Members of the LDS church are taught that God has a physical body. This factual claim is considered either obviously false or extremely unlikely (and in any case, unsupported by evidence) by those who hold a secular/scientific worldview.

When I was younger I felt it was very important that the LDS church made concrete claims like this because otherwise the gospel wouldn’t actually say anything real. The scientist in me understood the importance of making falsifiable claims. And the particular claim about the corporeal nature of God was important because it was associated with related claims about my own physical resurrection and eternal progress. For me, without it, the death of the body meant the death of meaning. So the idea that eternal life is real was necessary to feel like life itself was worth living.

One of the main reasons I eventually stopped identifying with the church is that I decided that my reliance on factual claims about the reality of the afterlife was really just wishful thinking. I understood the power of confirmation bias (i.e., that we subconsciously ignore or explain away contrary evidence), and separating myself from the church was the only way I knew to be honest with myself.

I decided that the claims of my religion effectively weren’t falsifiable, so they couldn’t really be true in the same way my scientific beliefs were true. In other words, I left my community and my beliefs behind because I valued Truth. I never denied that participation in the Church provided me with a heightened feeling of purposefulness. I just felt that this sense of purpose was an illusion that prevented me from seeing reality.

Collective Consciousness

Recently, my understanding of religion has undergone a transformation. In a way, I have embraced one of those wishy-washy concepts of symbolic meaning that I used to despise as a gutless substitute for real belief. Specifically, I now hold that religious concepts correspond to innate psychological archetypes (see, e.g., Carl Jung and his idea of collective consciousness).

But the real difference between what I believe now and what I used to believe is that where I used to think factual claims were the proper basis for what is real, I now believe that the very sense of purpose I wanted to distance myself from in order to see Truth is, in fact, the basis of Truth.

This is a bit different from saying that I think our sense of meaning is a good indicator of true factual claims about the external world in the scientific sense. It is more like saying I no longer hold that the modern/scientific concept of factual reality is the best way to understand Truth. Our brains know what Truth we need, and so we seek out those stories that we need. Holding too strongly to a skeptical worldview might promise a clearer view of the world around us, but at the cost of rejecting the world within us.

▸ **Given problem**: Transcribe the passage on LDS belief and Truth above verbatim, from "Members of the" to "a secular/scientific worldview.".

▸ **Information provided**:
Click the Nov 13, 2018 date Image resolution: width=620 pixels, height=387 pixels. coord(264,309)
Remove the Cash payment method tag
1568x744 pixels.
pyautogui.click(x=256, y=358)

▸ **Complete output**:
Members of the LDS church are taught that God has a physical body. This factual claim is considered either obviously false or extremely unlikely (and in any case, unsupported by evidence) by those who hold a secular/scientific worldview.